4.8. Study Strengths
This study contains several strengths. First, it is a long-term observational study with an exhaustive method of sampling of all cases of autoimmune and autoinflammatory diseases. Second, consent procedures were not required for enrollment, therefore minimizing bias and slightly increasing the generalizability of the results. Third, our study demonstrates the scope of the problem regarding age, urban-rural, gender, and sex-based variations in autoimmune and autoinflammatory diseases, and we believe that our data provide sufficient grounds for a reexamination of the correlation between the age-, urban-rural-, gender-, and sex-specific determinants and the autoimmune and autoinflammatory diseases. And finally, our study provided an analytical epidemiological overview of these two heterogeneous nosological entities and their nosological sub-entities, as well as each of the diseases taken individually, which could allow i) health decision-makers to appreciate globally the distribution and to eventually estimate the burden of these diseases, then to adapt preventive medicine strategies by prioritizing the target population by age group, sex, living in urban or rural settings, and gender-related occupation regarding each of the autoimmune and autoinflammatory diseases, and the disease management strategies by prioritizing the acquisition of reference diagnostic tools and reference specific treatments of each autoimmune and autoinflammatory disease, ii) clinicians to integrate these findings into the diagnostic approach, notably anamnestic clues, iii) researchers to pursue the investigation of specific determinants of these socio-demographic factors associated with the autoimmune and autoinflammatory diseases.
4.9. Perspectives
The Malian registry of autoimmune and autoinflammatory diseases should receive more funding and be better structured in order to provide a large multi-center cohort study necessary to identify the significant correlations between age group-, urban-rural-, gender-, and sex-based differences, and also extend to ethnicity, seasonality, geographic, and occupational variations in autoimmune and autoinflammatory diseases.
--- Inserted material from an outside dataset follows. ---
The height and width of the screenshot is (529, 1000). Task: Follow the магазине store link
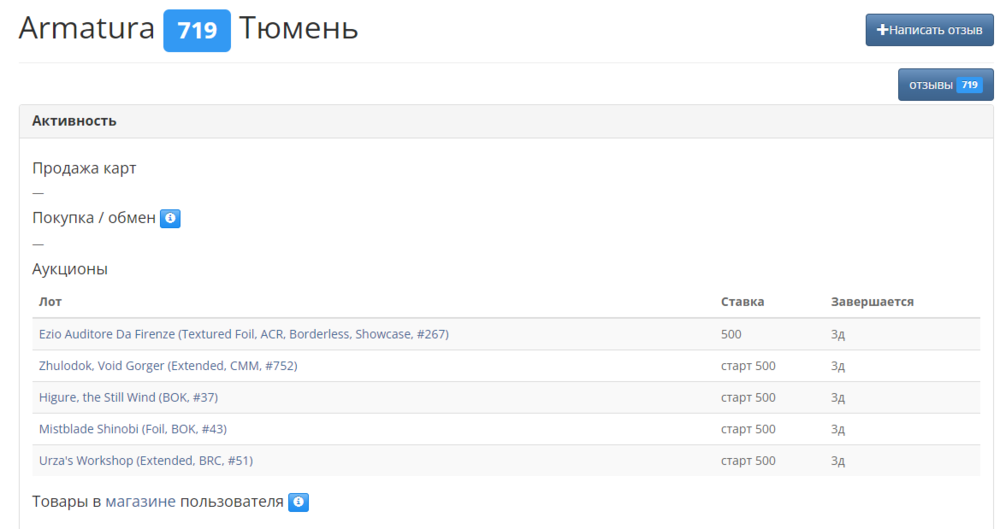(x=140, y=501)
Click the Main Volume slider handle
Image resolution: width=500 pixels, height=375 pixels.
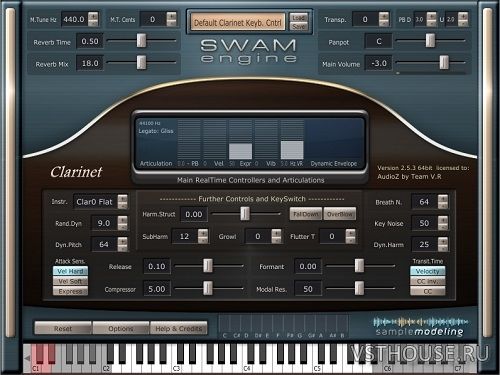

In addition, it should allow for more exploration of its specific determinants associated with the development of these autoimmune and autoinflammatory diseases.
5. Conclusion
Autoimmune diseases are significantly prevalent in young adults, while autoinflammatory diseases are prevalent in the elderly. Gender-related occupations are found among some professions such as houseworker, farmer, and worker. Systemic autoimmune diseases are more frequently diagnosed in females than in males. Females are more likely than males to have organ-specific autoimmune diseases. There are no cases of monogenic autoinflammatory diseases in our study. Males are more likely than females to have polygenic autoinflammatory diseases. Furthermore, males are more likely to develop systemic polygenic autoinflammatory diseases than females. Organ-specific polygenic autoinflammatory diseases were more common in females than in males. Systemic autoimmune diseases are more prevalent in patients living in urban areas at the time of diagnosis than in patients living in rural areas. Patients living in urban areas are more likely than patients living in rural areas to have organ-specific autoimmune diseases. Patients living in urban areas are more likely than patients living in rural areas to develop polygenic autoinflammatory diseases. There were no statistically significant differences between patients living in urban areas and patients living in rural areas regarding systemic polygenic autoinflammatory diseases. Organ-specific polygenic autoinflammatory diseases were more frequent in patients living in urban areas than in patients living in rural areas. Upon studying the age-, urban-rural-, gender-, and sex-based differences in autoimmune and autoinflammatory diseases, specific determinants associated with the development of autoimmune and autoinflammatory diseases should be further explored.